» **TASK PROMPT**
Of all the entries below, only the lines from the one with "Toggle the Instant3D ruler button" up to and including the one with "Click the curve" are to be duplicated exactly.
====== MATERIAL PROVIDED
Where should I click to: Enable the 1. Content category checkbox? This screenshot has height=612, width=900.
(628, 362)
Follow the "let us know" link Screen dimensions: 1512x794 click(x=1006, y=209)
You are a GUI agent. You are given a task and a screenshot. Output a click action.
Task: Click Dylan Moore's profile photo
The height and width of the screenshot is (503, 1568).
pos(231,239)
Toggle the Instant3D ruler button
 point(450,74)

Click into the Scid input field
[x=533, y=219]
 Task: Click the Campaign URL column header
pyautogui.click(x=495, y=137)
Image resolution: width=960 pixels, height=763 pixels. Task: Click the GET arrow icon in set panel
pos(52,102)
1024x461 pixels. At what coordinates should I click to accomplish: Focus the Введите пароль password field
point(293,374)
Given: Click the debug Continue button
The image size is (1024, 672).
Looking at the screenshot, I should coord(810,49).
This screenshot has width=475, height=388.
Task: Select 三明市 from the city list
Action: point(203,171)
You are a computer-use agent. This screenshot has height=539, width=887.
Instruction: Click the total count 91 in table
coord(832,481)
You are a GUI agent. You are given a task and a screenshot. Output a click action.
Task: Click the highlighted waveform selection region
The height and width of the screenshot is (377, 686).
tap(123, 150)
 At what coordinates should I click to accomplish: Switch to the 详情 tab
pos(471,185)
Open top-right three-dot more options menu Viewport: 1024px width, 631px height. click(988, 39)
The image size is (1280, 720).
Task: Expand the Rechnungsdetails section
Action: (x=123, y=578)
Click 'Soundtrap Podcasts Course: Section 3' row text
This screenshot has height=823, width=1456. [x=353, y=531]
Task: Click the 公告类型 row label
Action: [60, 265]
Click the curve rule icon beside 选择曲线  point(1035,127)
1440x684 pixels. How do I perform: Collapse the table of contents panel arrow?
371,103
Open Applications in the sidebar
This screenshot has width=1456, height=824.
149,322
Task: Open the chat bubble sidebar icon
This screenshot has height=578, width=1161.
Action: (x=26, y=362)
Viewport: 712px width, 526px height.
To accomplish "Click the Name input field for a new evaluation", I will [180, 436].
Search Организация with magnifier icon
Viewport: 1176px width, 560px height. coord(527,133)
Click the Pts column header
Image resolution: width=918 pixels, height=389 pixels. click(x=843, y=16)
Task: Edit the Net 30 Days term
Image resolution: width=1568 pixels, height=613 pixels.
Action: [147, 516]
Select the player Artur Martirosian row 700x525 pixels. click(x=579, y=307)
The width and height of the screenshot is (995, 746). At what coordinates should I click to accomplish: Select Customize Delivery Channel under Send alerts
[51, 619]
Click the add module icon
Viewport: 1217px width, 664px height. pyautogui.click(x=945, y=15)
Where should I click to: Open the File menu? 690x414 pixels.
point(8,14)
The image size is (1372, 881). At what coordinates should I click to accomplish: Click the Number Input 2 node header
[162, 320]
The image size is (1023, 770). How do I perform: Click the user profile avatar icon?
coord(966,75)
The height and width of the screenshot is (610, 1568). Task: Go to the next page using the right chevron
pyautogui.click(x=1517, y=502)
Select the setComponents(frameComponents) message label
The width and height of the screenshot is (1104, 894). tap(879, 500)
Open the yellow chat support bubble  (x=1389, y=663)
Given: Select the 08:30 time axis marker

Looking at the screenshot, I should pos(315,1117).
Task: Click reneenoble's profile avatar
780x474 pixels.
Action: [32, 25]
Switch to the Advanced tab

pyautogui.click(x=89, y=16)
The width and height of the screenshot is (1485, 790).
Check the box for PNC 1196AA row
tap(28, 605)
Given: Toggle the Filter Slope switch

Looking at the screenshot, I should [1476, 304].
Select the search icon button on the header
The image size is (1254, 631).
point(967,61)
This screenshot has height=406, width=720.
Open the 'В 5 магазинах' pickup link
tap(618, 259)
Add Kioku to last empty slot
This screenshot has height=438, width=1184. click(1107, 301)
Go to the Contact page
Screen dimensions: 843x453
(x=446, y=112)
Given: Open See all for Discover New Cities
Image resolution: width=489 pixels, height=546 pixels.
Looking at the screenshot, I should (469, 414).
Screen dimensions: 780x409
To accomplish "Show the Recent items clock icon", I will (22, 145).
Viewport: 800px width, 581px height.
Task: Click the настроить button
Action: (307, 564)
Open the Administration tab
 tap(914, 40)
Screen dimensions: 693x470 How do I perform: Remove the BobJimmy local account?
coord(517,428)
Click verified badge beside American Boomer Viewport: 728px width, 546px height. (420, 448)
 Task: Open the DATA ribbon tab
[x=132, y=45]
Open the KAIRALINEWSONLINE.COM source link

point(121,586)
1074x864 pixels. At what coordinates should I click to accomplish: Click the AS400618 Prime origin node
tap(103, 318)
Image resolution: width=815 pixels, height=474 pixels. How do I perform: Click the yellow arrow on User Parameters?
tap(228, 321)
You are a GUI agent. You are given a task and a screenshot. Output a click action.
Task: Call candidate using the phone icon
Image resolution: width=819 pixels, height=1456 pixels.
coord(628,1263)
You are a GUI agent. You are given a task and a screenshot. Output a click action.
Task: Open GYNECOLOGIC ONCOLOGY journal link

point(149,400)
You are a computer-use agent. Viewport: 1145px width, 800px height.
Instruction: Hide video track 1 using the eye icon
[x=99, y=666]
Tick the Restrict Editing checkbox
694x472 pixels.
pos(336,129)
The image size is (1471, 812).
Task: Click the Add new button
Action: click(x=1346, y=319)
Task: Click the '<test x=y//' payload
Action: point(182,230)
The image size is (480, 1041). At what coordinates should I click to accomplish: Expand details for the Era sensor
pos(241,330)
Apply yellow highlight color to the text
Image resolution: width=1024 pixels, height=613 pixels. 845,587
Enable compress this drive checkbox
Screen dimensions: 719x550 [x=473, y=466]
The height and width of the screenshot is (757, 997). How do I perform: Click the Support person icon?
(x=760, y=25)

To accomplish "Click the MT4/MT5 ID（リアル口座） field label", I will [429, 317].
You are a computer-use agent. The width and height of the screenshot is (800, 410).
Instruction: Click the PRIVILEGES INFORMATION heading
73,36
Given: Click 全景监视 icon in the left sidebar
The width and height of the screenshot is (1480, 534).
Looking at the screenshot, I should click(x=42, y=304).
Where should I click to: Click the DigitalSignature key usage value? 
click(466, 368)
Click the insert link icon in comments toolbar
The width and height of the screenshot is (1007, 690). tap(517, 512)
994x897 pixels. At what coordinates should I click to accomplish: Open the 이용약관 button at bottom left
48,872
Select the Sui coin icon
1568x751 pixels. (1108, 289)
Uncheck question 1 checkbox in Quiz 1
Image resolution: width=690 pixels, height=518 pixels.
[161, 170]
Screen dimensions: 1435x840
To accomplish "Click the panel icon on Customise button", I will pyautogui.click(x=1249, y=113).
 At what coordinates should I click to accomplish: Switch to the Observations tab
============
» **ANSWER SECTION**
Toggle the Instant3D ruler button
 point(450,74)

Click into the Scid input field
[x=533, y=219]
 Task: Click the Campaign URL column header
pyautogui.click(x=495, y=137)
Image resolution: width=960 pixels, height=763 pixels. Task: Click the GET arrow icon in set panel
pos(52,102)
1024x461 pixels. At what coordinates should I click to accomplish: Focus the Введите пароль password field
point(293,374)
Given: Click the debug Continue button
The image size is (1024, 672).
Looking at the screenshot, I should coord(810,49).
This screenshot has width=475, height=388.
Task: Select 三明市 from the city list
Action: point(203,171)
You are a computer-use agent. This screenshot has height=539, width=887.
Instruction: Click the total count 91 in table
coord(832,481)
You are a GUI agent. You are given a task and a screenshot. Output a click action.
Task: Click the highlighted waveform selection region
The height and width of the screenshot is (377, 686).
tap(123, 150)
 At what coordinates should I click to accomplish: Switch to the 详情 tab
pos(471,185)
Open top-right three-dot more options menu Viewport: 1024px width, 631px height. click(988, 39)
The image size is (1280, 720).
Task: Expand the Rechnungsdetails section
Action: (x=123, y=578)
Click 'Soundtrap Podcasts Course: Section 3' row text
This screenshot has height=823, width=1456. [x=353, y=531]
Task: Click the 公告类型 row label
Action: [60, 265]
Click the curve rule icon beside 选择曲线  point(1035,127)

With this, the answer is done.